— Written problem —
Retype, word for word, the part of the flashlight forum thread starting at "## debbie in" and ending at "several of those.".

— Selection —
>> BEGIN

# Best Flashlight



## Don M. (May 31, 2017)

Harbor Freight opened a new store in our area, and I was up there last week and bought a couple of minor tools.  They were offering some small Free items for any purchase....one of which was a small LED flashlight, which I got.  That little rascal works great, and they claim will will run up to 48 hours on 3 AAA batteries.  It has a hook to hang it on something, and also a magnet on the back to stick it to a metal surface.  If you are looking for a handy small light source, this would be a good choice....and it only costs $3.49 if you don't have a store coupon.

https://www.harborfreight.com/27-led-portable-worklightflashlight-62532.html


----------



## debbie in seattle (May 31, 2017)

I've collected several of those also, love 'em.


----------



## Grampa Don (May 31, 2017)

I have one, and you're right.  It produces a broad even light that's great for walking around in the dark.  They also have a small 9 LED flashlight that they often give away, and it's handy too.  I have several of those.

Don


----------



## Trade (May 31, 2017)

Flashlights have really improved since back in the day. The old ones were so frustrating! They seemed to never work when you needed them. The new ones are dependable, put out lots of light, and the batteries last so much longer!

I've got two. 

For the house I've got a Coleman that takes 6 AA's:

https://www.amazon.com/Coleman-Comp...496279541&sr=8-12&keywords=flashlight+coleman

And for the car I have a Rayovac that takes 3 AA's.  

https://www.amazon.com/Rayovac-Virtually-Indestructible-Flashlight-DIY3AAA-B/dp/B004Y6DM9W/ref=sr_1_1?ie=UTF8&qid=1496279641&sr=8-1-spons&keywords=rayovac+flashlight&psc=1

Both are great products IMO. 

Monday night we had a thunderstorm here and a tree went down a couple of blocks away and took down the power lines. Our power went out at 11:30 pm and was out for about 6 hours. 

Those two flashlights were all I needed. No need for candles like back in the old days. You can turn that little Rayovac on and set it down on it's end pointing upward and it will light up a whole room just like a lantern.


----------



## Grampa Don (May 31, 2017)

Trade said:


> Flashlights have really improved since back in the day. The old ones were so frustrating! They seemed to never work when you needed them. The new ones are dependable, put out lots of light, and the batteries last so much longer!
> 
> Those two flashlights were all I needed. No need for candles like back in the old days. You can turn that little Rayovac on and set it down on it's end pointing upward and it will light up a whole room just like a lantern.



We keep four lanterns in a closet for just that purpose.  One is fluorescent and the other three are LED.  They put out a lot of light for a long time.  Now, our candles are just for Halloween pumpkins.

Don


----------



## Camper6 (Jun 1, 2017)

How do you store extra batteries.  I heard that putting them in the freezer works.  

All I use is rechargeable batteries especially for flashlights.  

I carry those small LED ones in my pocket for when I am walking at night.

>> END

— Data provided —
>> BEGIN

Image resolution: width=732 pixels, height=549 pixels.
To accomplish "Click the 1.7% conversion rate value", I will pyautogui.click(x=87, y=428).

>> END

— Solution —
## debbie in seattle (May 31, 2017)

I've collected several of those also, love 'em.


----------



## Grampa Don (May 31, 2017)

I have one, and you're right.  It produces a broad even light that's great for walking around in the dark.  They also have a small 9 LED flashlight that they often give away, and it's handy too.  I have several of those.